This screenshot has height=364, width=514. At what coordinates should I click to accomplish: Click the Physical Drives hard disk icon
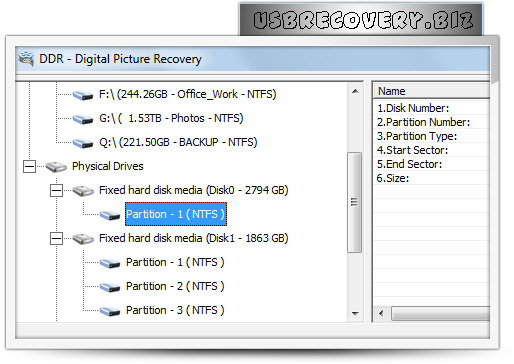(x=56, y=167)
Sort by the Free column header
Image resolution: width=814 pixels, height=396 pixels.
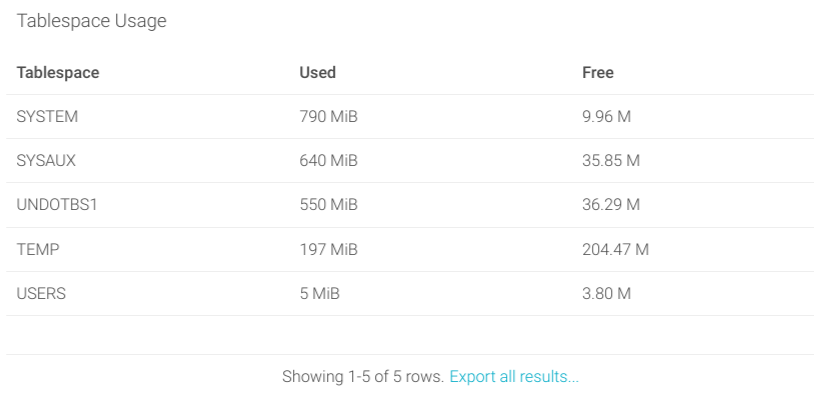click(x=598, y=72)
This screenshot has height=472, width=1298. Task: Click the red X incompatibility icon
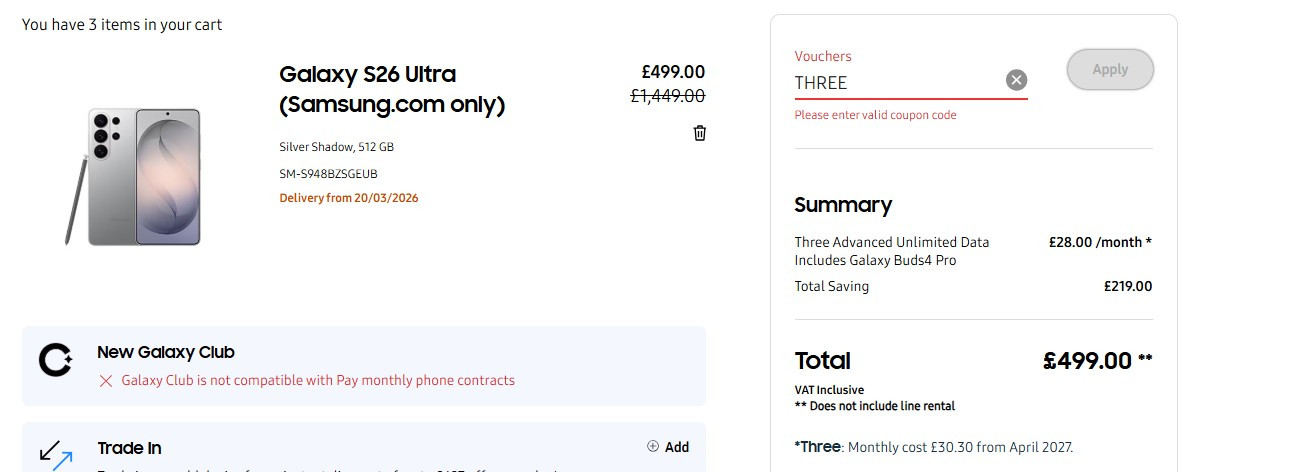pos(106,381)
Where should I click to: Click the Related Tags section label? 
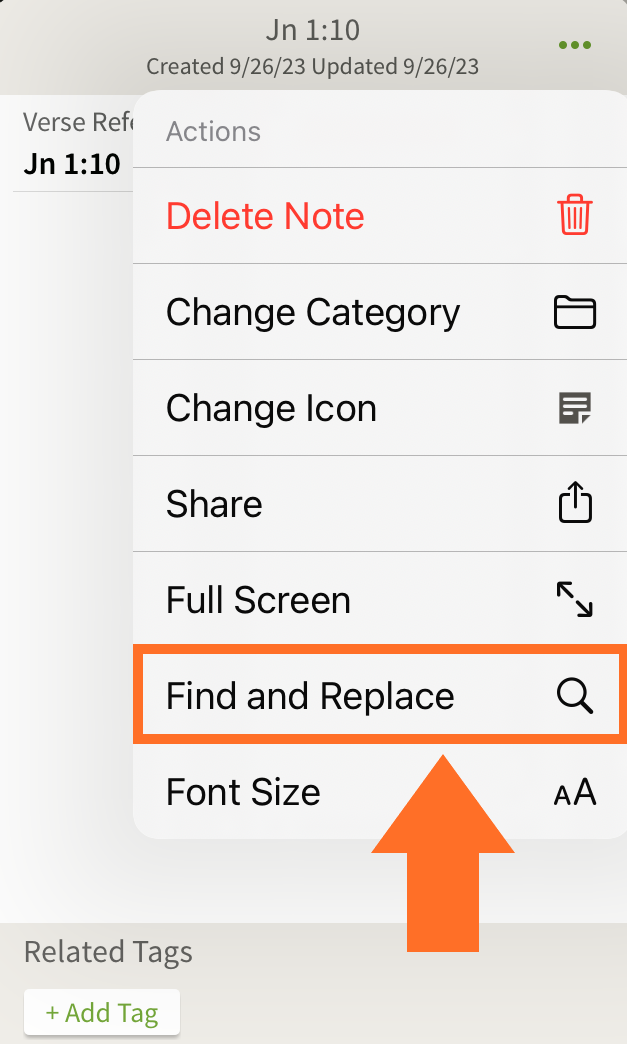click(x=108, y=952)
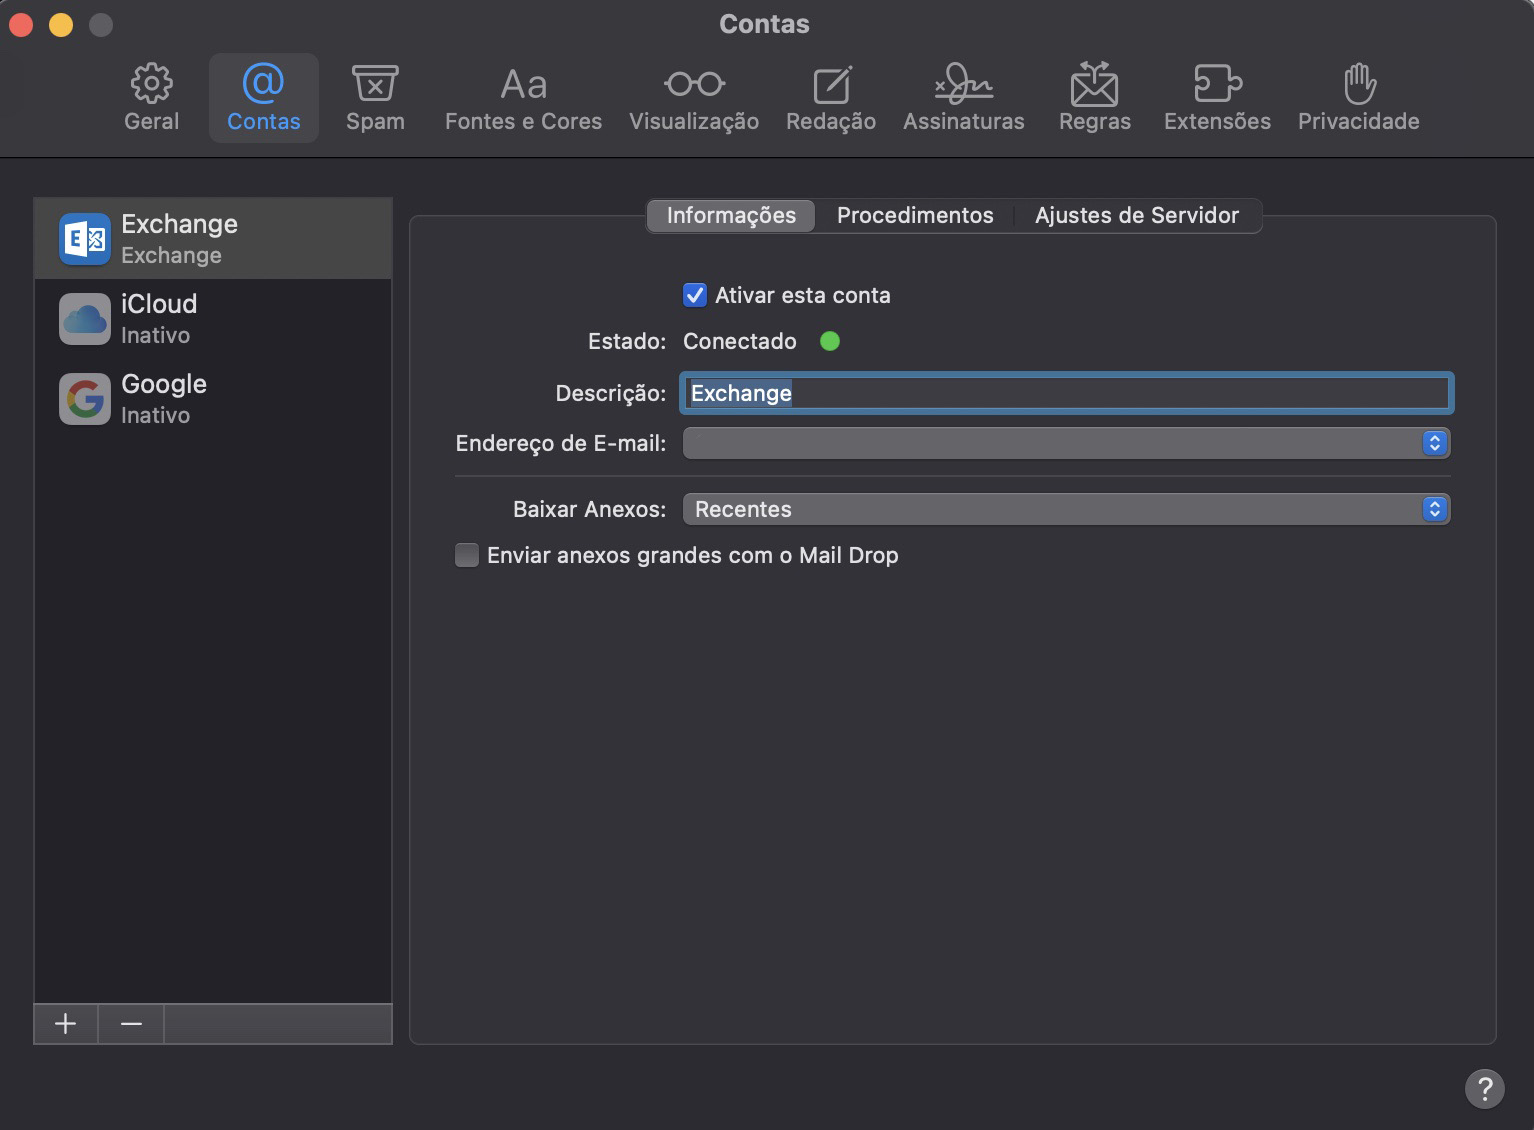Expand the Endereço de E-mail dropdown
Image resolution: width=1534 pixels, height=1130 pixels.
[x=1065, y=443]
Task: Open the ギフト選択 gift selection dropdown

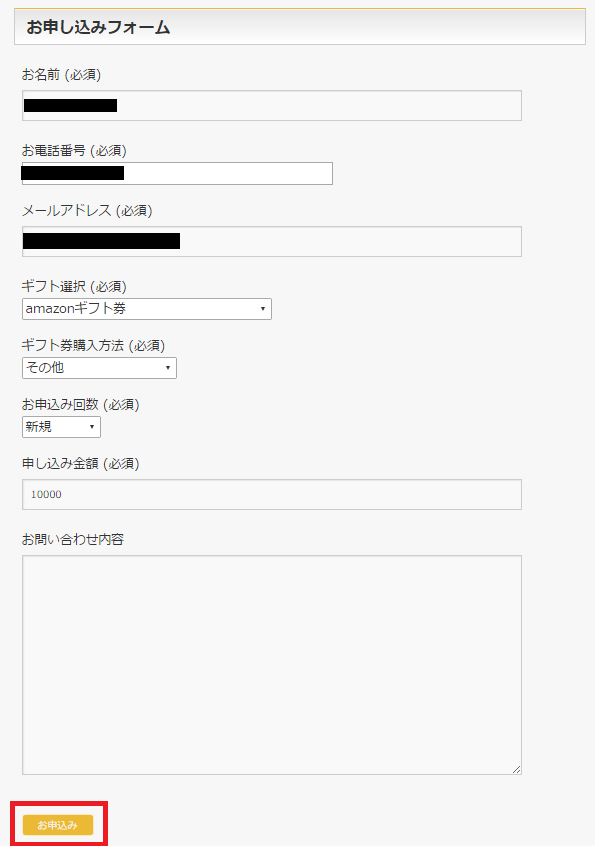Action: [x=146, y=308]
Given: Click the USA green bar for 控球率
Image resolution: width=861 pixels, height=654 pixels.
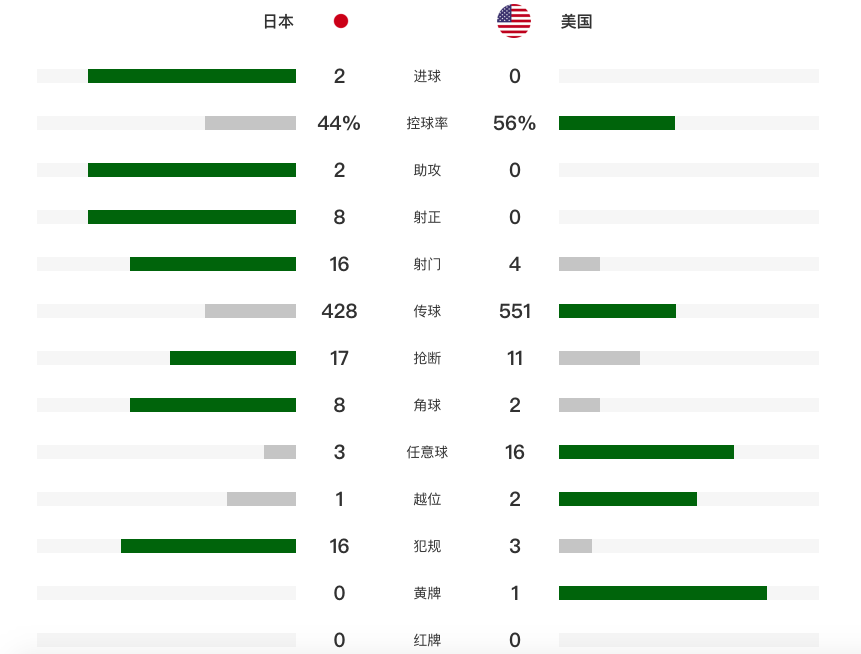Looking at the screenshot, I should (617, 123).
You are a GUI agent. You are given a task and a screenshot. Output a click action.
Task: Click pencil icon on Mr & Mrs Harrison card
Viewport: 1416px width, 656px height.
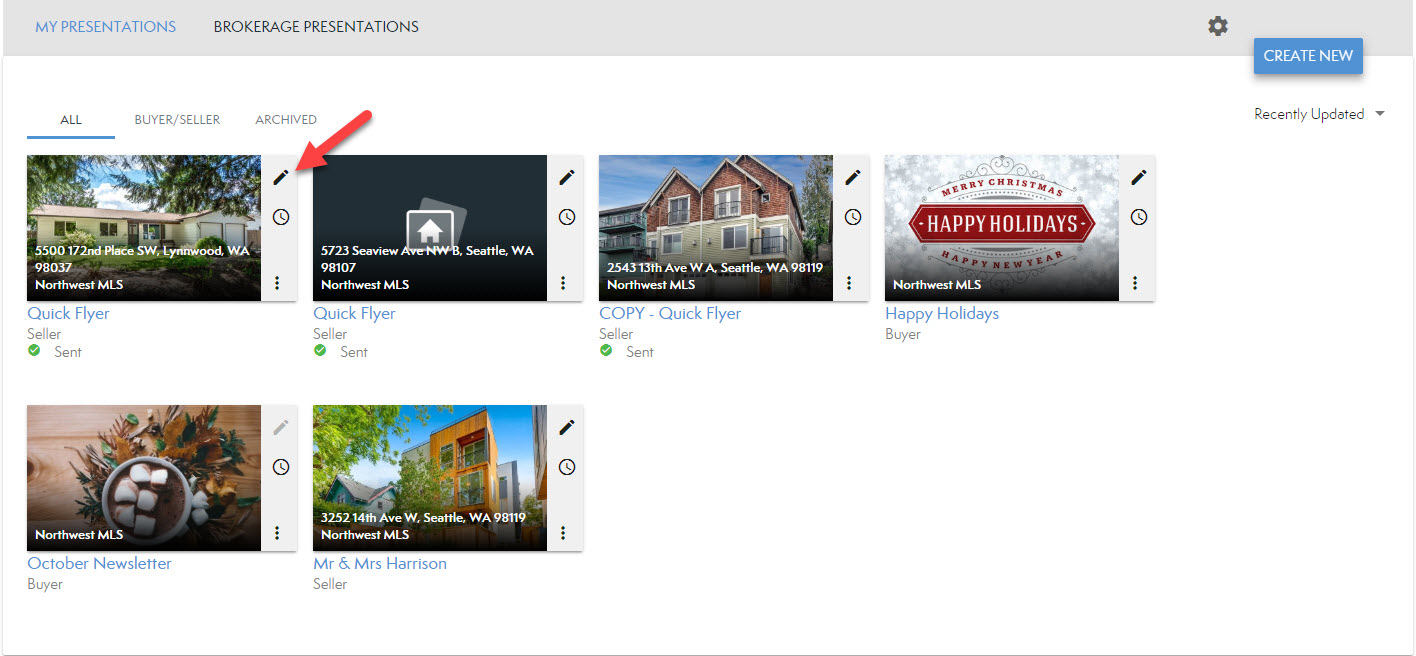[x=567, y=427]
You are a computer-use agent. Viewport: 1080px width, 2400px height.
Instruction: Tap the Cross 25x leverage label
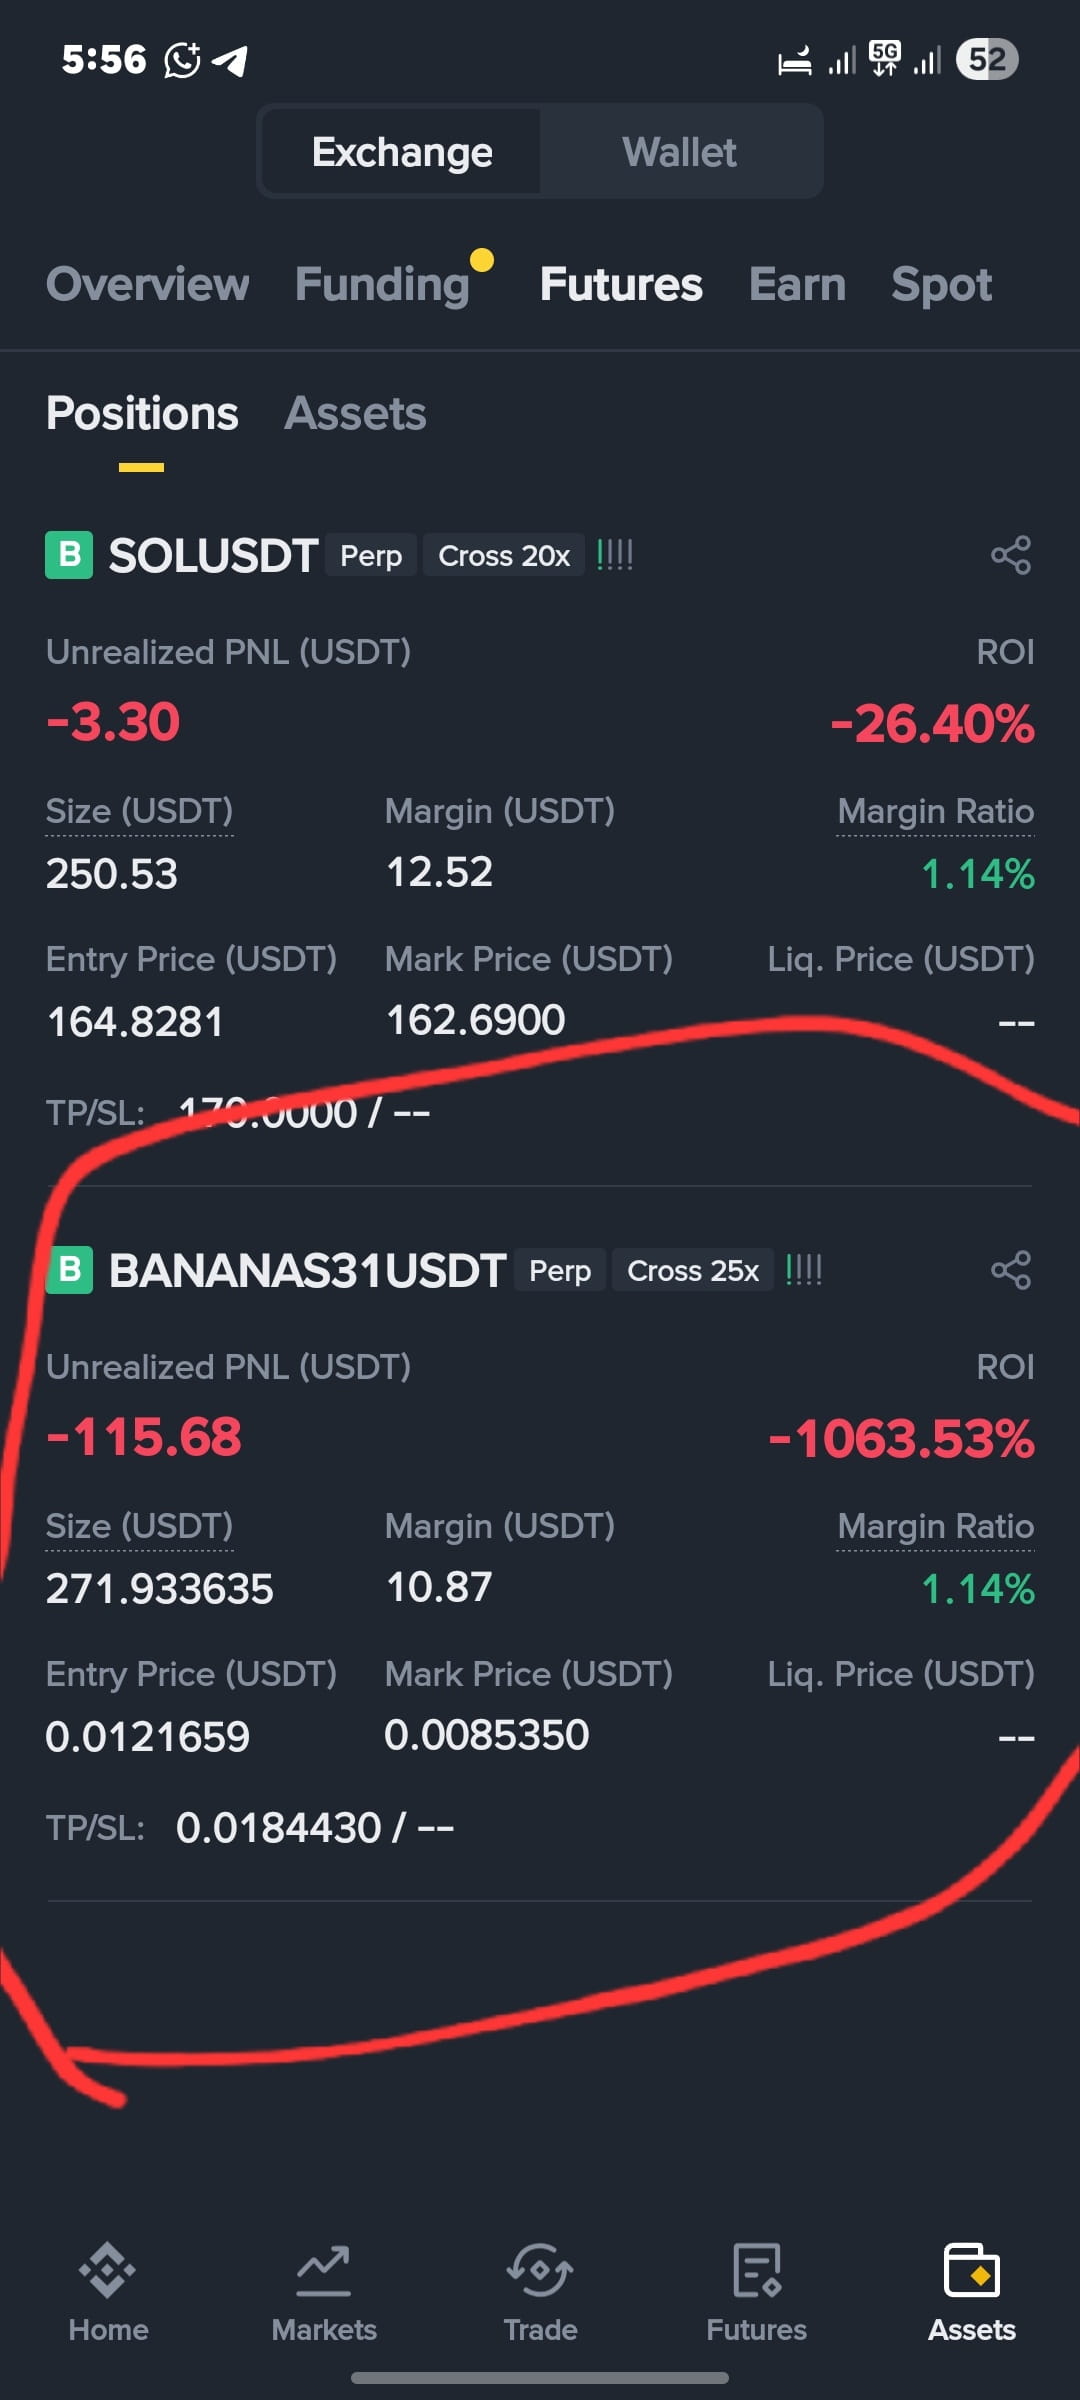pyautogui.click(x=693, y=1270)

◆ ◆ ◆ ◆ ◆ ◆ ◆

*Brief*. Exactly how many lines of the listing hold the word "agent"? Give the number with nothing else.

*Answer section*. 2